そんな中、ロシア人のアーネストは立ち上がり部屋を出て行ってしまいました。なんとなく気になり追いかけると1階の共同スペースで寂しげにコーヒーを飲んでいます。
「隣に座っても?」と声をかけると彼は笑顔で
「もちろんだよ」
と隣の椅子を出してくれました。
アーネストは“ユダヤ系”ロシア人でした。ユダヤ人が一方的に悪いと言うみんなの主張を聞いていられなかったのだと言います。彼はロシアで受けた差別について話してくれました。
「ユダヤ人というだけで差別を受けるんだよ。エレベーターで一緒に乗らない白人もいたし、就職ではユダヤ人を拒否する会社もあるんだ」
ナチスによる大虐殺の歴史は知っていましたが、現代のロシアでユダヤ人差別があるとは知りませんでした。
「僕の生まれ故郷では居場所がなかったがイスラエルは違う。周りを見れば僕と同じ人間がいる。ここは世界で唯一、ユダヤ人が民族の誇りを持って安心して暮らせる国なんだ」
“イスラエルは悪い”ということだけで済ませて良い問題なのか。アーネストのようにイスラエルを安住の地とし存在を切に願う人たちがいる。それはエゴの一言では片付けられない感情があります。
「世界で唯一の自分の居場所」
お互いに正義があり信念がある。だからこそ対立している人たちが分かり合うことは難しく、一方を公平に裁くことは困難です。物事には善悪をつけやすいし、はっきりさせたいという衝動に襲われますが、それが本当に正しい判断なのか慎重に考えなければいけません。

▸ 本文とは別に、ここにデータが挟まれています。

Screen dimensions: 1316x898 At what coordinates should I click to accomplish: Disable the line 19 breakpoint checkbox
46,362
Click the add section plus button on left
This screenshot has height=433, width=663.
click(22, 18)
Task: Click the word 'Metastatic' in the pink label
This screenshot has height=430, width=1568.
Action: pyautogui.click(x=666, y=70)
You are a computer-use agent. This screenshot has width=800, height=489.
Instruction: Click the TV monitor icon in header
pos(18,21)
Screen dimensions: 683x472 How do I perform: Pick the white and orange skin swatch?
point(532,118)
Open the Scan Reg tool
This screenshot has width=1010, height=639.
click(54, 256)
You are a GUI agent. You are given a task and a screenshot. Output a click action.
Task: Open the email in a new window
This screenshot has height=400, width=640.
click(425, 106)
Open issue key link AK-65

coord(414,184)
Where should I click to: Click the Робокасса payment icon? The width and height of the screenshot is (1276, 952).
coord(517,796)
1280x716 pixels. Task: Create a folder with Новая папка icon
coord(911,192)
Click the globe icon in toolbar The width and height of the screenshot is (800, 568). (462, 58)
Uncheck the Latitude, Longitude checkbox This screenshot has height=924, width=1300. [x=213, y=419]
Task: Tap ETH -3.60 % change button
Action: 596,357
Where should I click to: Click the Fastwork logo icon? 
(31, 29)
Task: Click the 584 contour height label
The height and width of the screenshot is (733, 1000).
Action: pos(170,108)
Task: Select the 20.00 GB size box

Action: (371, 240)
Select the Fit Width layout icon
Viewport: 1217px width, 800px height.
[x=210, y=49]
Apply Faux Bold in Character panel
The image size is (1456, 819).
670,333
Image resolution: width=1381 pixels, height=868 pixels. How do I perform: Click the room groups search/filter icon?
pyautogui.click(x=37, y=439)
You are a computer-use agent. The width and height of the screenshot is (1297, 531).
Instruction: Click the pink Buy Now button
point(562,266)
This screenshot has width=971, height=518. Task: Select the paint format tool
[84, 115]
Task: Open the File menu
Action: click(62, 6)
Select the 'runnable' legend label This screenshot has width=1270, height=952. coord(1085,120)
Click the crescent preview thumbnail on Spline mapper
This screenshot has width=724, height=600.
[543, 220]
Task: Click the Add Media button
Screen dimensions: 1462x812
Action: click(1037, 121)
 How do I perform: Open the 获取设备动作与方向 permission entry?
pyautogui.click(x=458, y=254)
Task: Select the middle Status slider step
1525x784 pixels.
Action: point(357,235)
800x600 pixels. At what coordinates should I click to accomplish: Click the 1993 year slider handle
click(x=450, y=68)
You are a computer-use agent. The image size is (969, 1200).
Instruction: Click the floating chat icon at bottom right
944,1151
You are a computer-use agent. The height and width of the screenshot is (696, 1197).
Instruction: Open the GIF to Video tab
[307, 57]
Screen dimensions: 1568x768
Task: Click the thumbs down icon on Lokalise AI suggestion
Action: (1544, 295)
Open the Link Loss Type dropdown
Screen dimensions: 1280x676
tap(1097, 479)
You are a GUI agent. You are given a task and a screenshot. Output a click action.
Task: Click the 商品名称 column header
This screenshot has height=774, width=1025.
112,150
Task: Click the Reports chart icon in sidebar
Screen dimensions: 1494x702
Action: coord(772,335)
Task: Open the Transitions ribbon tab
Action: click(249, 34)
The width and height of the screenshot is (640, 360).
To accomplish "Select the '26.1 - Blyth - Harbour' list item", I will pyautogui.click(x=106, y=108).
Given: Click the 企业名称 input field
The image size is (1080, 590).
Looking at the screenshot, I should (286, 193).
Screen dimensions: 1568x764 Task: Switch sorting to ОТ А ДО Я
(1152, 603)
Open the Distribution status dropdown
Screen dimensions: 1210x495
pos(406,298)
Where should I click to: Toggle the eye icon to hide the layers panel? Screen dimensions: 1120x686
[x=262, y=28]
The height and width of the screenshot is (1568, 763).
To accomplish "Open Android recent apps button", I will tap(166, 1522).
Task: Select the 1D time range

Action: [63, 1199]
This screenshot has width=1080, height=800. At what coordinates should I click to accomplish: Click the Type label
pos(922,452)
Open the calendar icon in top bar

彼が見つけた安住の地。イスラエルの存在の是非はともかく、アーネストが安心して腰をすえられる場所を見つけ、その地の国歌が歌えるようになってほしいと今も願っています。
国歌は歌うだけじゃない
国歌の録音は歌い手の祖国だけでなく生き方を知る活動でもあります。
録音はしなくても国歌を歌ってもらった後、その歌について色々聞いてみるといいかもしれません。もしかしたらその人の素敵な人生を見ることが出来るかもしれませんよ!